Bien qu’en surface, on constate des signes de rapprochement entre les États du Golfe, rien n’indique clairement que les puissances de la région évaluent véritablement leurs priorités
Les dirigeants du Golfe à la séance inaugurale du 41e sommet du Conseil de coopération du Golfe dans la ville saoudienne d’al-Ula, le 5 janvier 2021 (AFP)
Les dirigeants du Golfe à la séance inaugurale du 41e sommet du Conseil de coopération du Golfe dans la ville saoudienne d’al-Ula, le 5 janvier 2021 (AFP)

Depuis le début de l’année, une série d’événements imprévus captive la région du Golfe.

L’Afghanistan est retombé aux mains des talibans ; les États arabes ont renforcé leurs efforts pour normaliser leurs relations avec le régime Assad en Syrie ; les négociations entre l’Iran et l’Arabie saoudite ont attiré l’attention ; le Liban s’est enfoncé plus profondément dans la crise ; des coups d’État ont eu lieu en Tunisie et au Soudan ; les élections parlementaires en Irak ont propulsé le religieux chiite Moqtada al-Sadr en position de pouvoir ; et le radical Ebrahim Raïssi a remporté la présidentielle en Iran.

Ces pays communiquent et collaborent, mais sans évoquer le passé ; les véritables sources de conflits sont balayées sous le tapis

2021 a également vu la fin de quatre années de crise diplomatique avec le Qatar et un dégel des relations entre la Turquie et l’axe saoudo-émirati. Mais quelle est la pertinence du timing de ces événements et à quel point révèlent-ils des changements stratégiques dans la nature des alliances régionales ? Le cas échéant, dans quelle mesure ces changements peuvent-ils être durables ?

━━━━━━━━━━━━━━━━━━━━━━━━━━━━━━

Série d'exercices:
#1 Répondez aux questions suivantes à partir du texte sur la région du Golfe.
(a) Dans quelle ville et à quelle date s'est tenue la séance inaugurale du 41e sommet du Conseil de coopération du Golfe ?
(b) Qui a remporté l'élection présidentielle en Iran ?
(c) Combien d'années a duré la crise diplomatique avec le Qatar ?
#2 Reproduisez fidèlement le passage du texte sur la région du Golfe qui va de « L’Afghanistan est retombé » jusqu'à « présidentielle en Iran. ».

Données sources:
━━━━━━━━━━━━━━━━━━━━━━━━━━━━━━

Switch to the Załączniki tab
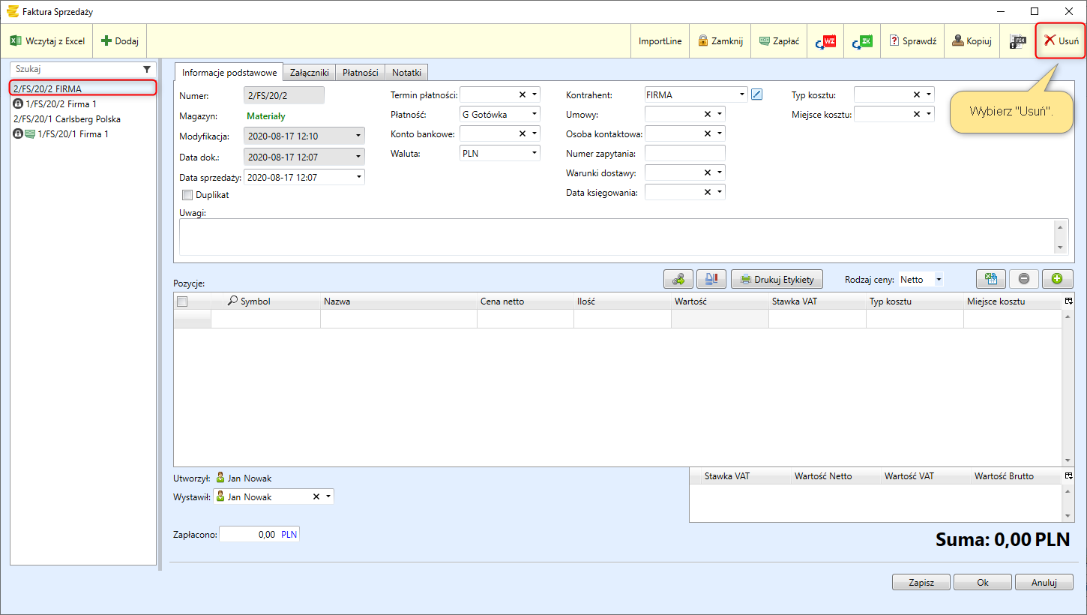Image resolution: width=1087 pixels, height=615 pixels. (x=309, y=73)
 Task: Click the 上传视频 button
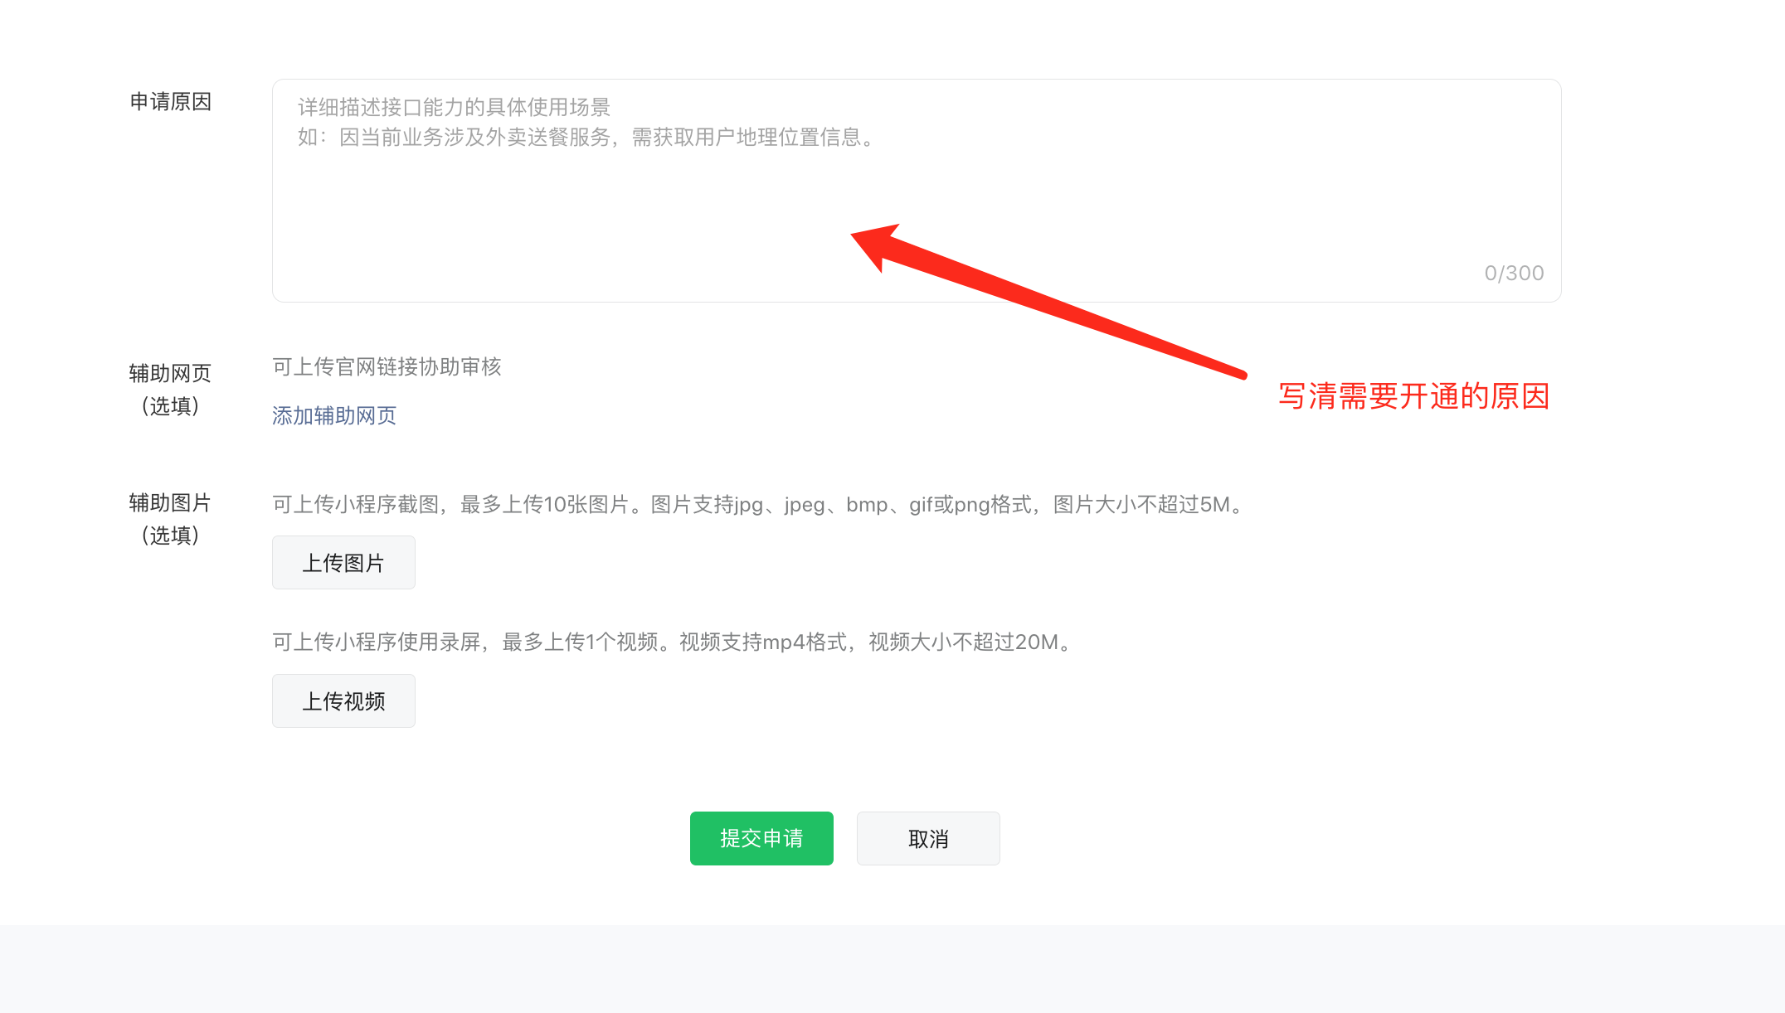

━━━━━━━━━━━━━━━━━━━━━━━━━━━━━━

Exercices corrigés:
#1
(a) Dans la ville saoudienne d'al-Ula, le 5 janvier 2021.
(b) Le radical Ebrahim Raïssi.
(c) Quatre années.

#2
L’Afghanistan est retombé aux mains des talibans ; les États arabes ont renforcé leurs efforts pour normaliser leurs relations avec le régime Assad en Syrie ; les négociations entre l’Iran et l’Arabie saoudite ont attiré l’attention ; le Liban s’est enfoncé plus profondément dans la crise ; des coups d’État ont eu lieu en Tunisie et au Soudan ; les élections parlementaires en Irak ont propulsé le religieux chiite Moqtada al-Sadr en position de pouvoir ; et le radical Ebrahim Raïssi a remporté la présidentielle en Iran.